Ironing is unlikely to be your favourite chore, but just how much better will it get if you spend $599 on the equipment? Lifehacker gets steamy and tests the Philips PerfectCare GC9240.
To put this in context: I think ironing is tedious and pointless. Prior to this round of testing, the last time I actually ironed a shirt was in February. So no ironing solution is actually likely to persuade me to part with any extra money. But each to their own: if it makes you feel better to have wrinkle-free clothes or you find the actual experience relaxing, then get steamy to your heart’s content. I know people who iron sheets, and I struggle to understand why, but I also insist on having all the coat hangers in my wardrobe facing the same direction. People have quirks.
All that said, I was so utterly astonished by the idea that anyone would want to spend $599 on an iron that I figured I need to try it out and see how well it worked. The big selling point for the PerfectCare is that because it generates steam separately in a heated compartment sent down a cloth-covered pipe direct to the iron (rather than just in small bursts from inside the iron), it can be used on any kind of fabric without requiring you to constantly adjust the temperature. You can also use it to vertically steam garments like dresses, which can be easier and more effective than trying to use a standard ironing board.
First, the good points: the iron does heat up impressively quickly. Even with the water tank completely full, it was ready to use within a couple of minutes. (Cheaper steam generator designs can often take 10 minutes or more, which makes quickly ironing work clothes in the morning a challenge.)

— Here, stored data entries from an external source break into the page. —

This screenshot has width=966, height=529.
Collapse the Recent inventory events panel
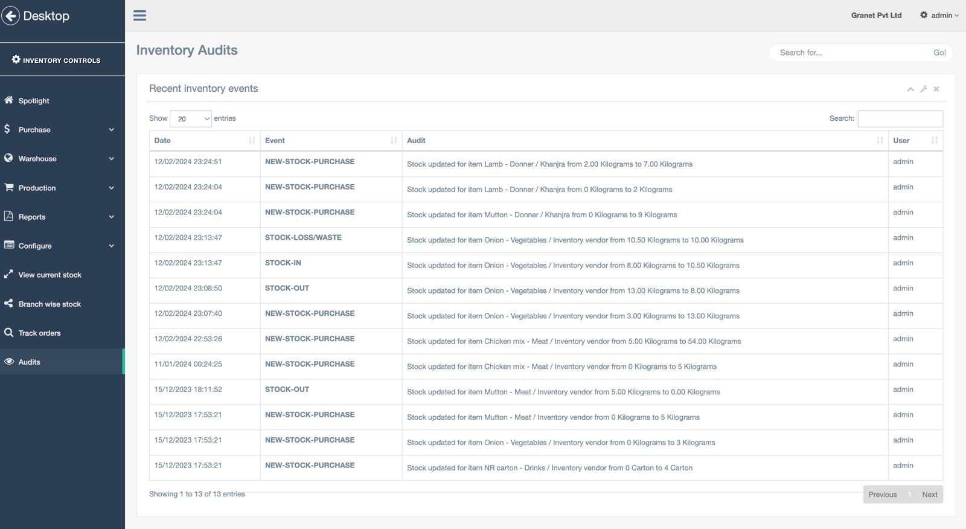pos(910,89)
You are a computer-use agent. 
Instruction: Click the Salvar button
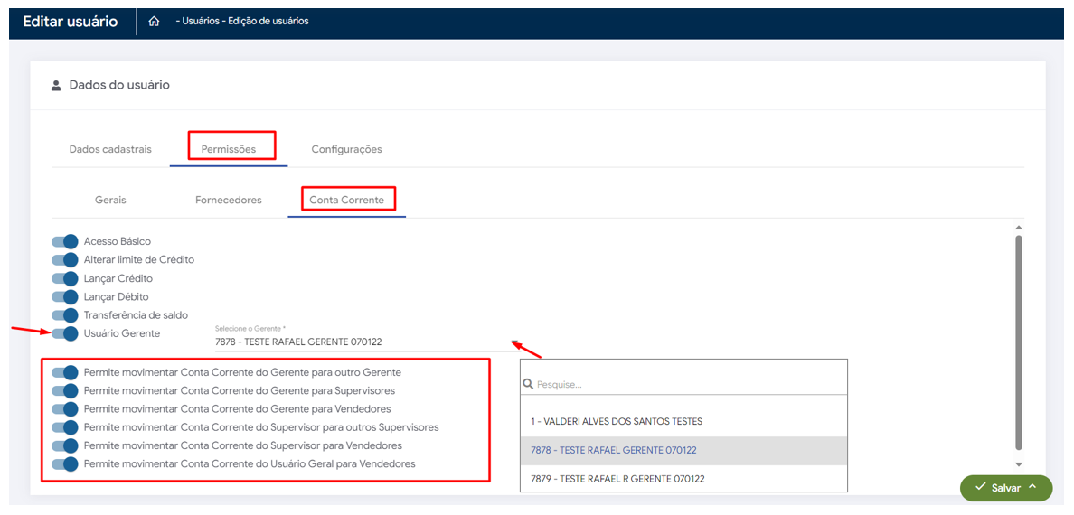(1005, 488)
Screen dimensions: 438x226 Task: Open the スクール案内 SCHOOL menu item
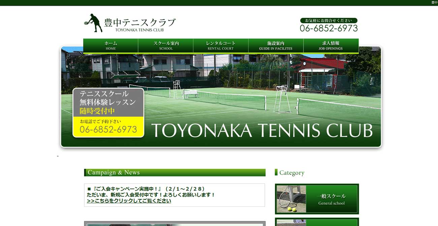pyautogui.click(x=166, y=46)
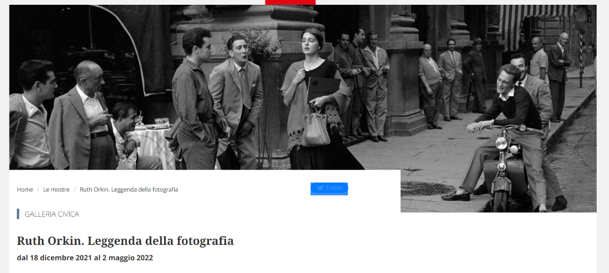This screenshot has height=273, width=609.
Task: Select the Ruth Orkin breadcrumb item
Action: [129, 190]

Second: it really does work on a wide range of fabrics without requiring adjustment. I used it on business shirts and T-shirts and Hawaiian shirts in lurid polyester, and it handled them all equally well and with less effort than a standard iron. I even tried it on a tea-towel, to get into “sheet ironing” mode, and it worked fine for that too. (I swear I will never iron a tea-towel again.) I even steamed a dress in vertical mode, which seemed easy and reasonably efficient.
Because I’m not an ironing enthusiast, I asked Sarah, who edits our sibling beauty site BellaSugar, to also give it a whirl. Sarah irons regularly and likes to be well turned out, so I figured she would be a more discerning tester. She wasn’t particularly happy with the midget IKEA ironing board which we keep in Lifehacker HQ for this kind of project, but as far as the iron itself went, she was also quite pleased with the result.
That said, there are some clear downsides. The first is the bulk of the unit: it takes up much more room than a regular iron. While you could probably fit it on the end of a full-size ironing board, that restricts the area available for larger garments. It also means you’ll need plenty of laundry space to keep it when not in use.
The second is that the unit is, to put it bluntly, noisy and smelling. It makes regular grunting noises while reloading with steam, and after I’d used it for a couple of shirts, the entire office smelt somewhat steamy and plastic-like. Those aren’t earth-shattering problems, but given how people made remarks along the lines of “For $599, it needs to actually do the ironing and give me a massage”, they’re worth pointing out.
If you iron a lot and have dedicated space to do it (such as a large laundry), those objections wouldn’t necessarily amount to much. I’m still not quite persuaded that I’d want to part with anything like that amount of money, but as an iron, it does perform well.